→ **Exercise**: Determine how many lines of the records below contain the string "Given". Reply with that number alone.

— BEGIN —

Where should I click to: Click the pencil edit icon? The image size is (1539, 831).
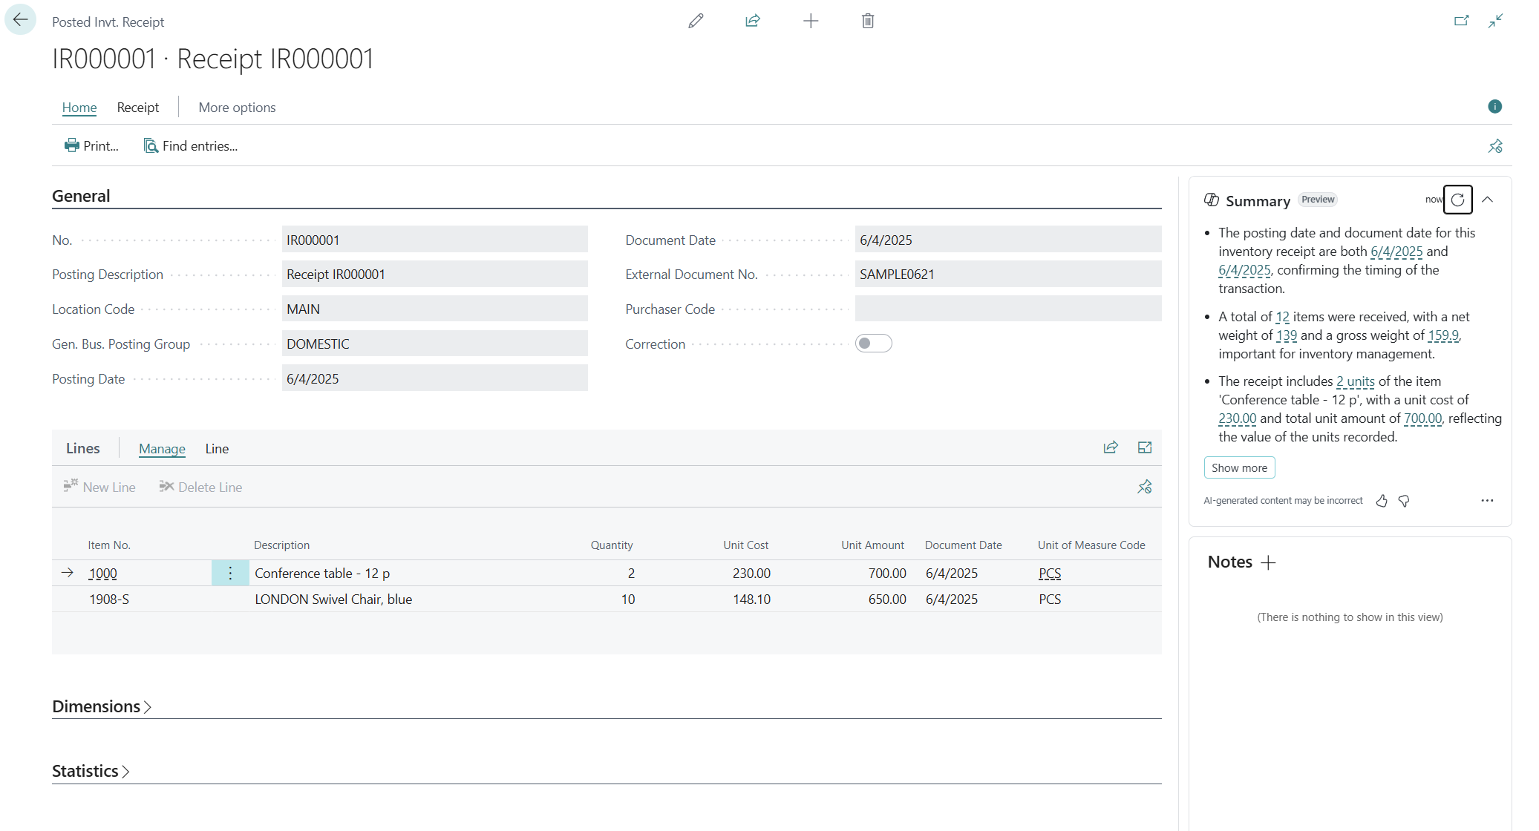(x=696, y=21)
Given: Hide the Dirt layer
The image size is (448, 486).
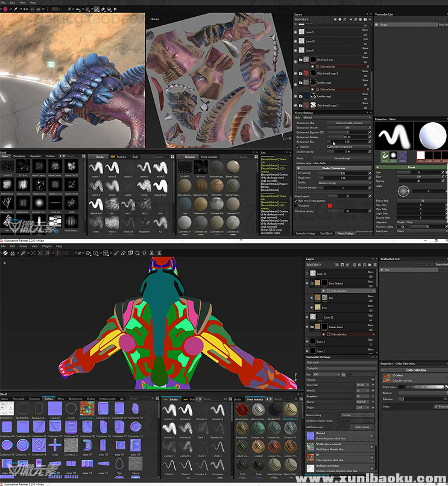Looking at the screenshot, I should click(312, 297).
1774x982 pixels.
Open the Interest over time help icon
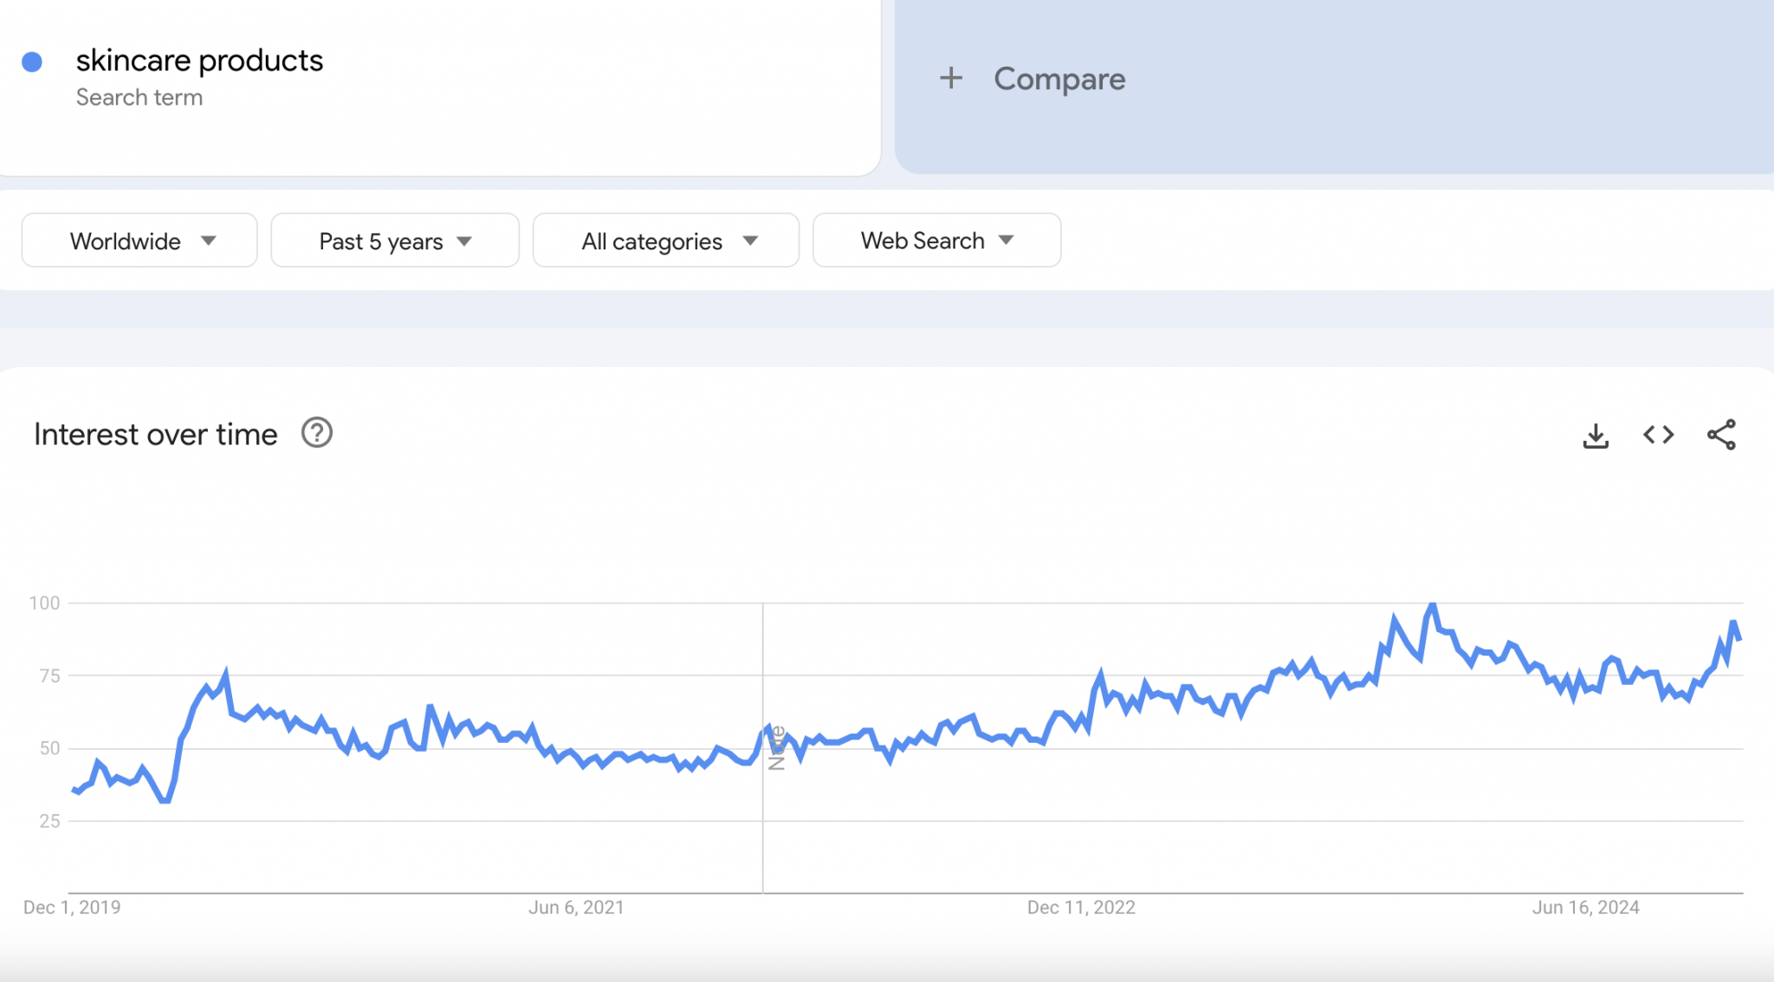click(x=317, y=433)
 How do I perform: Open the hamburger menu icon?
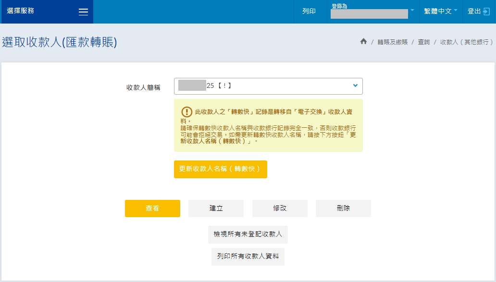click(x=83, y=12)
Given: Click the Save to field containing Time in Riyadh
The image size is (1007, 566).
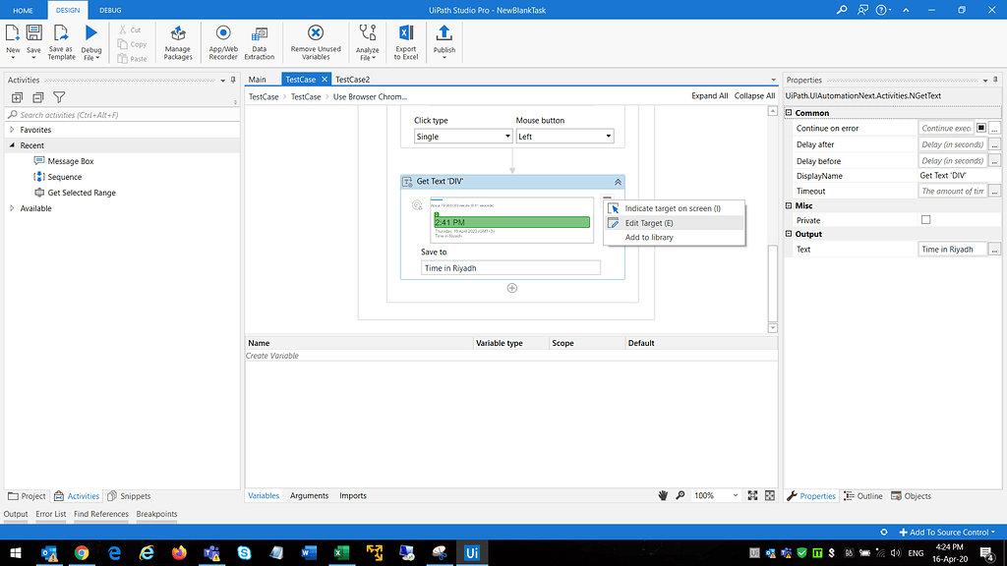Looking at the screenshot, I should tap(510, 266).
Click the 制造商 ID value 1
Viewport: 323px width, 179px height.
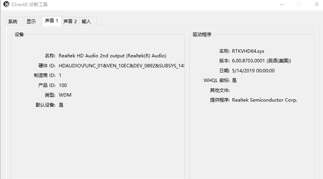[60, 75]
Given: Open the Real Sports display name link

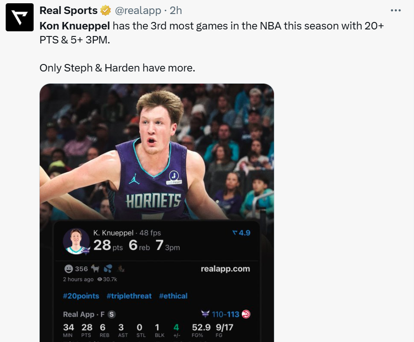Looking at the screenshot, I should tap(68, 10).
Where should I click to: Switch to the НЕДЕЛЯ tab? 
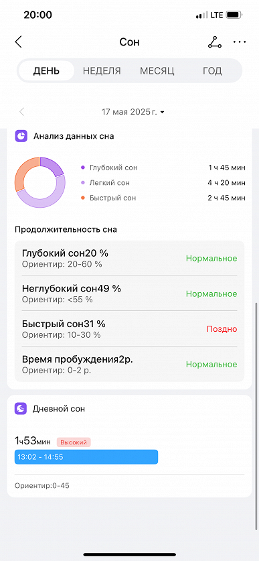click(x=102, y=71)
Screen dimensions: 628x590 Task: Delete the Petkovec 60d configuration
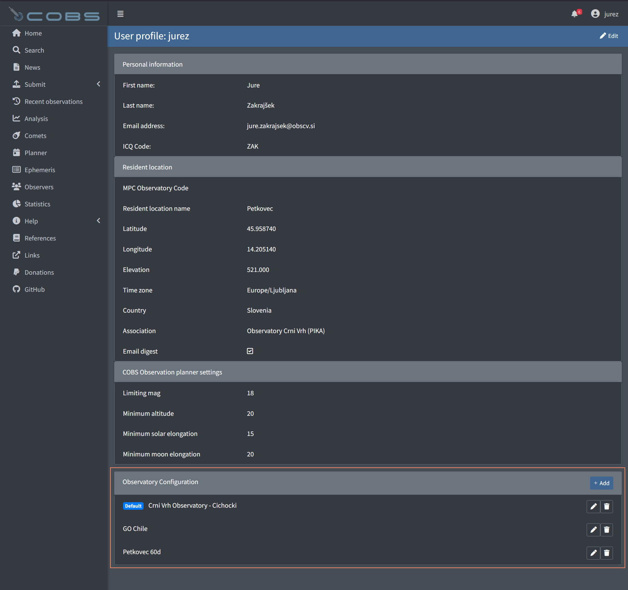point(606,553)
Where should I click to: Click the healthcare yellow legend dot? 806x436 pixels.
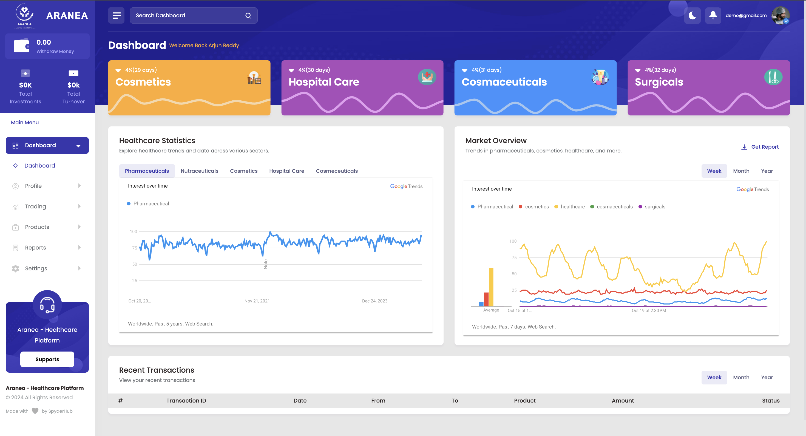pos(556,207)
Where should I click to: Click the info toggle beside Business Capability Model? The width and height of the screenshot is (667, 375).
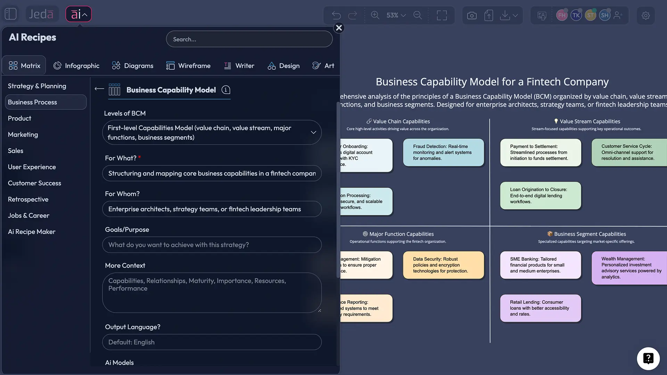click(225, 90)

— END —

→ **Right answer**: 3